With "placeholder" as the search word, show every line of the material that has it.

** RECORDS FOR THE TASK follows **

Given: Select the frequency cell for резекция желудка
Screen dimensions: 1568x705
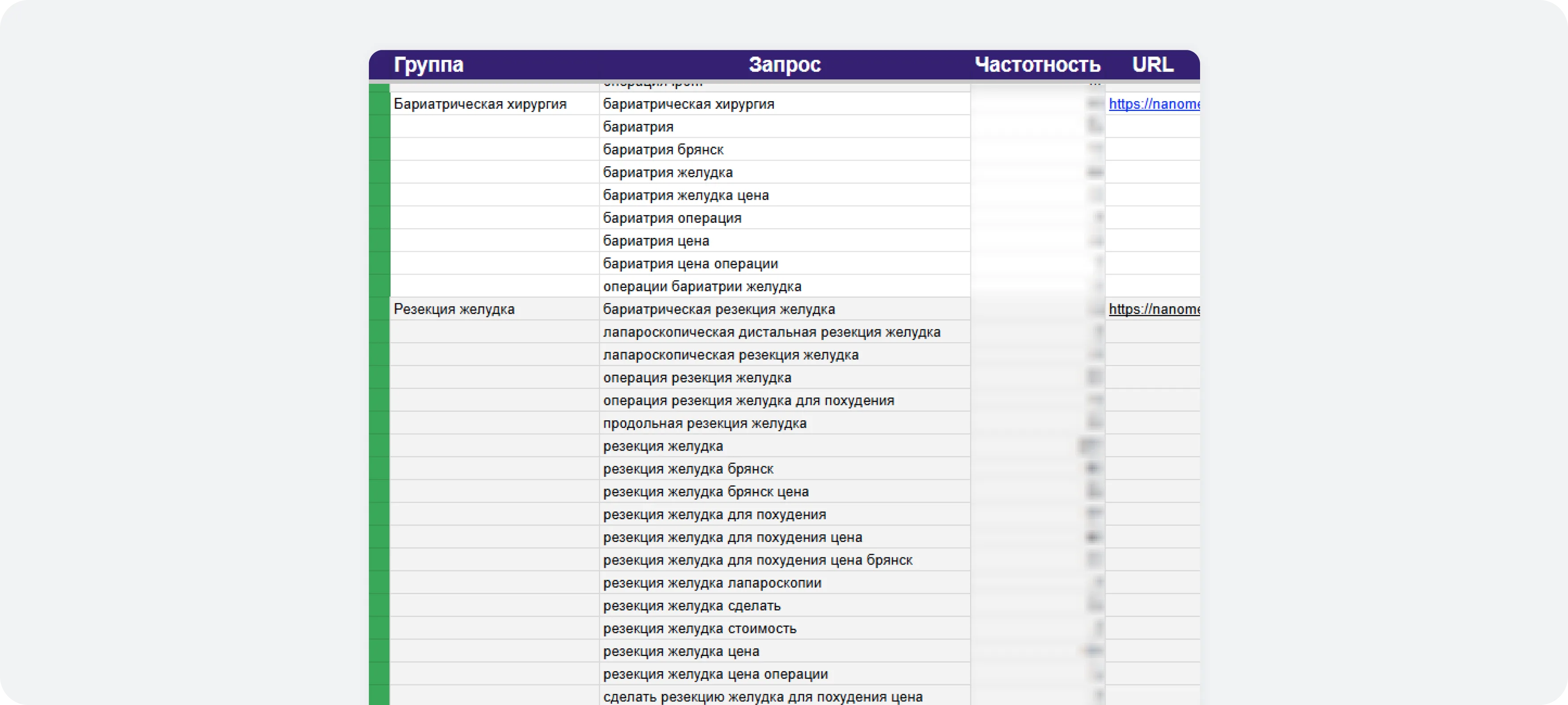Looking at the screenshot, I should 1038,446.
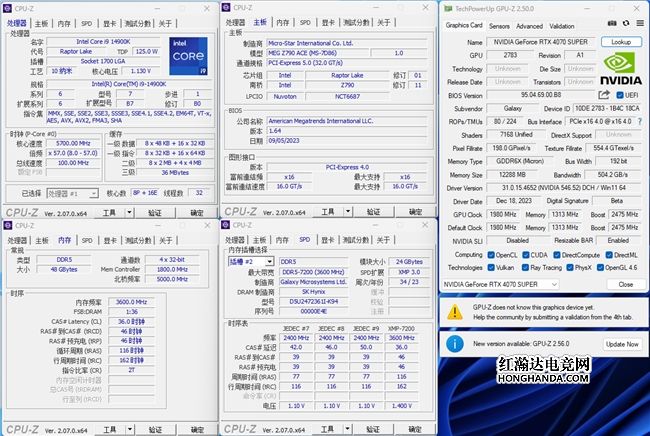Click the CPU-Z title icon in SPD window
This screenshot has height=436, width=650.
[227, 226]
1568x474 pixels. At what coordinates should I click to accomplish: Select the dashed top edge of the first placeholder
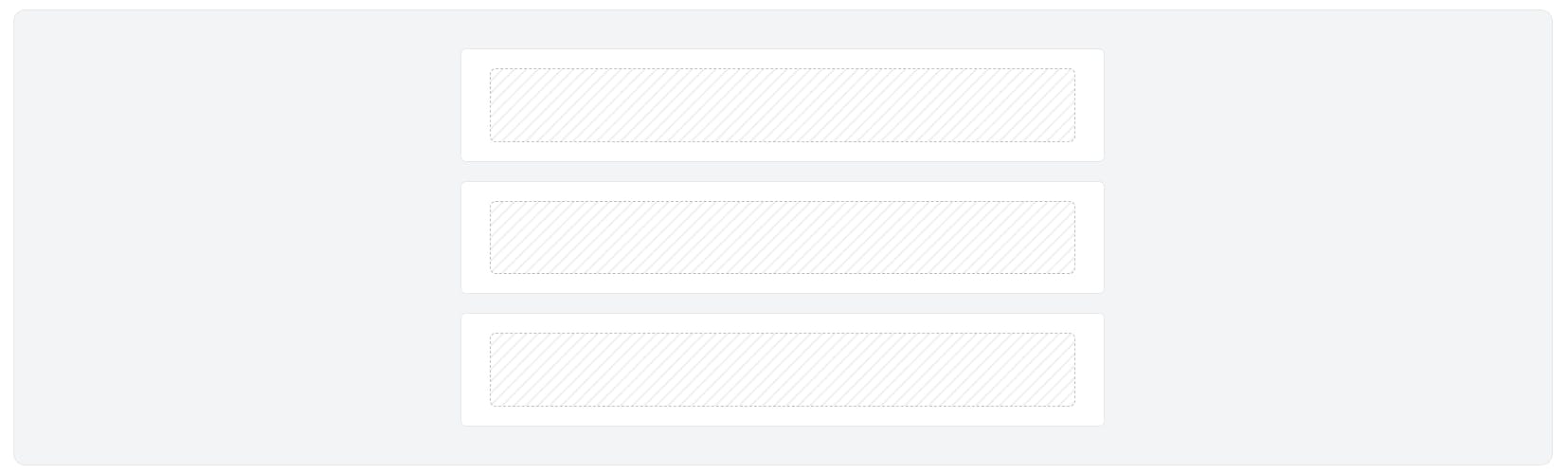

** End of RECORDS FOR THE TASK **
** RECORDS FOR THE TASK follows **

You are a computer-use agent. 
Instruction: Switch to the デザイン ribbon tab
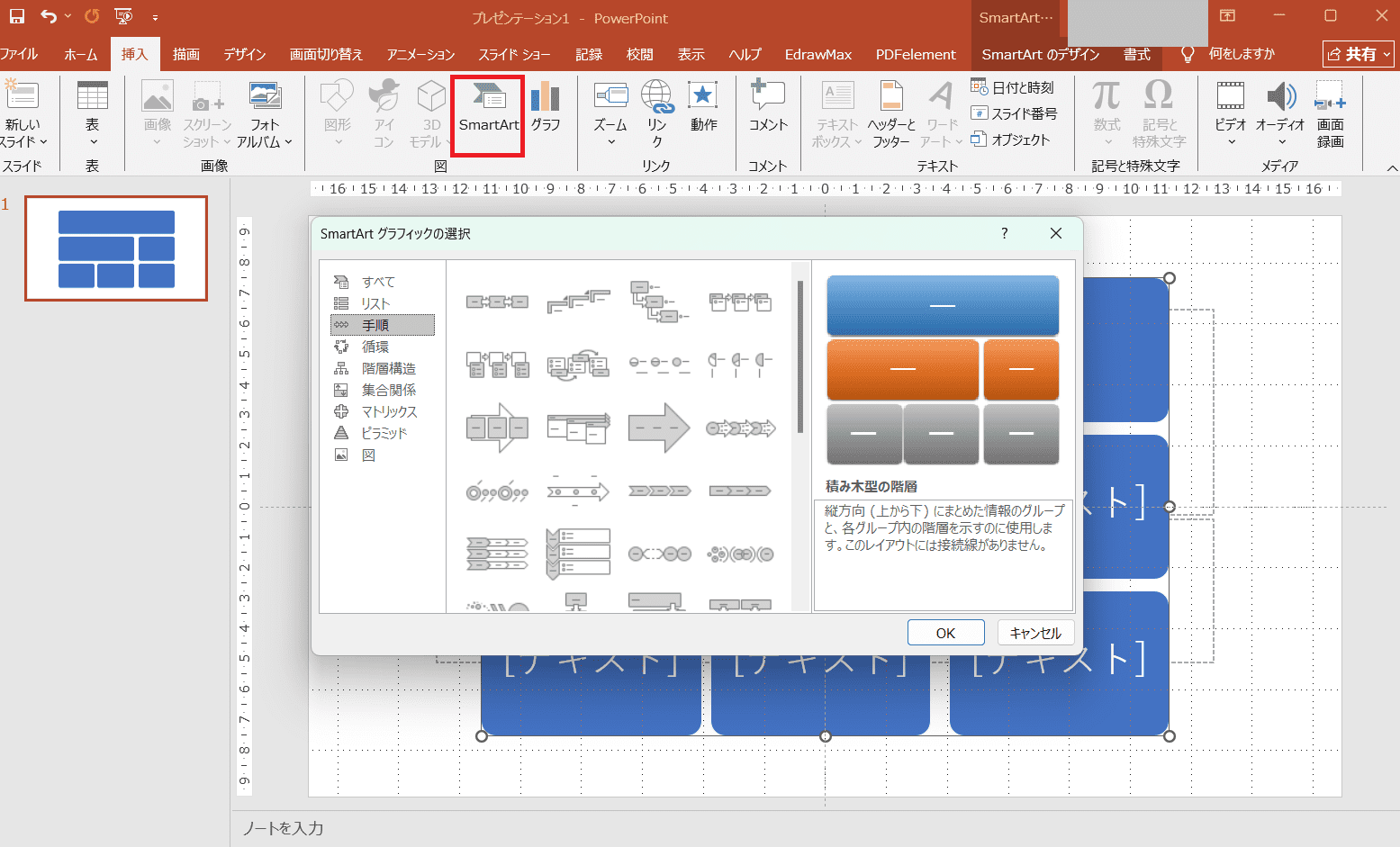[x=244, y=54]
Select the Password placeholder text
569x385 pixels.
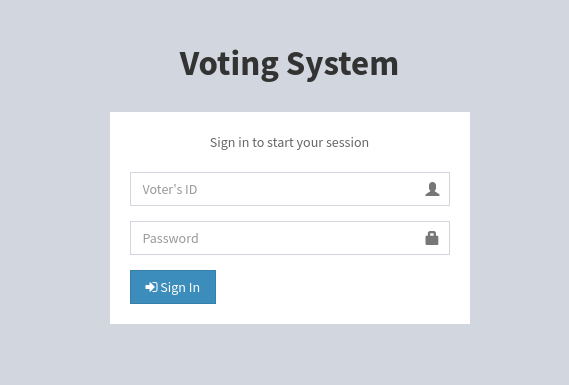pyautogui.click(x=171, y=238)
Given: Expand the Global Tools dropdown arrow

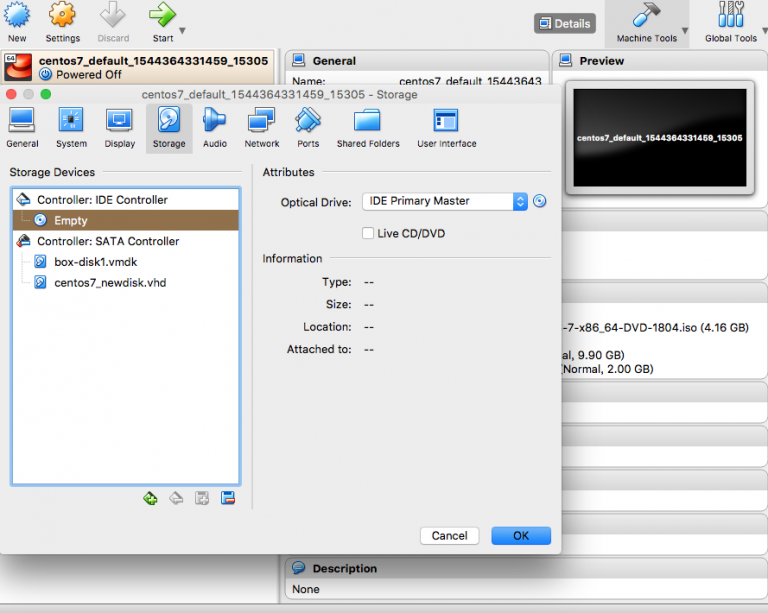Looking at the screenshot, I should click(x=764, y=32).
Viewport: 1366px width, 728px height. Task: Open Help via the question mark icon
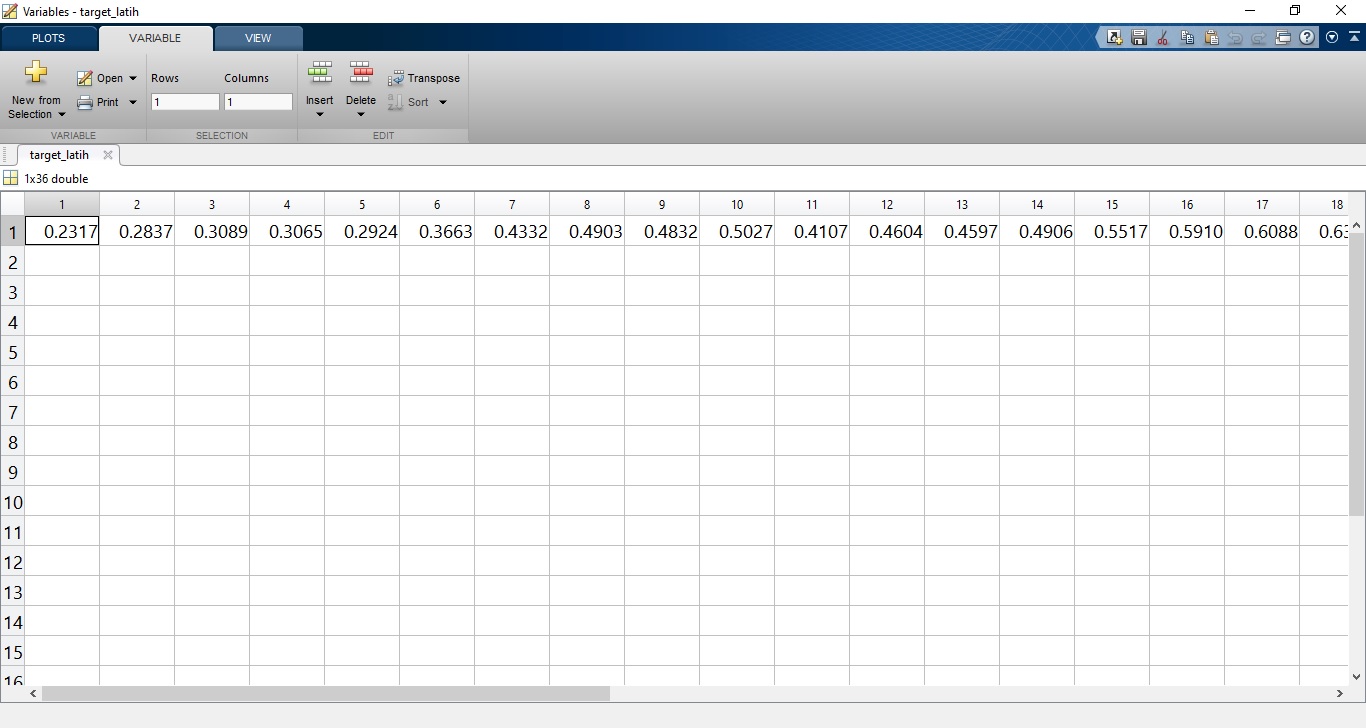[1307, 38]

** End of RECORDS FOR THE TASK **
** RECORDS FOR THE TASK follows **

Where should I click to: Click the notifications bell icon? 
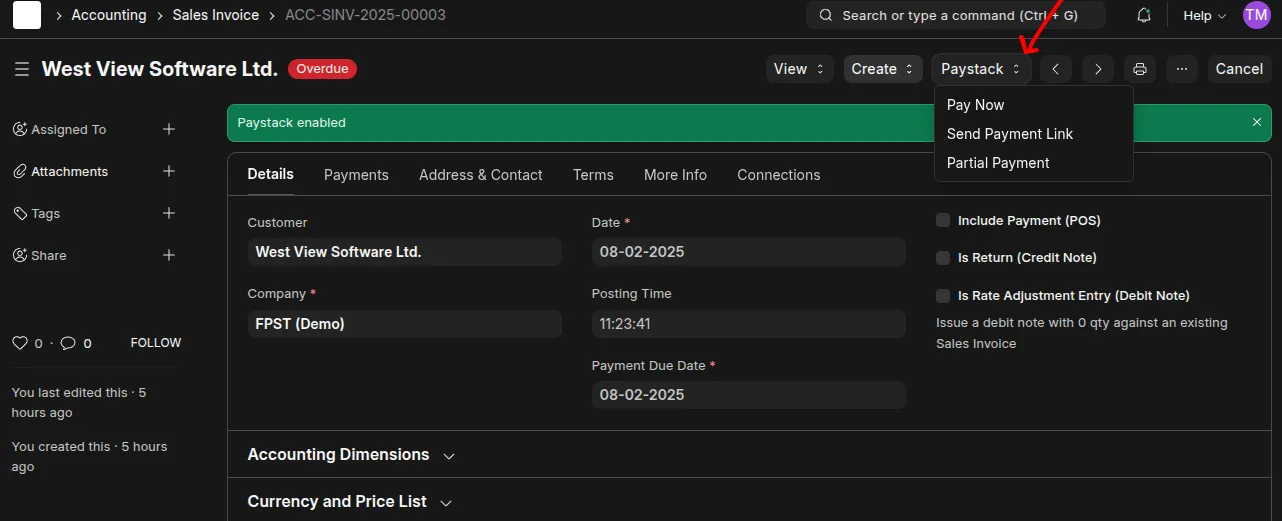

** End of RECORDS FOR THE TASK **

ANSWER BOX:
1568x474 pixels. At what coordinates should I click to accomplish: Select the dashed top edge of the first placeholder
Select the Password placeholder text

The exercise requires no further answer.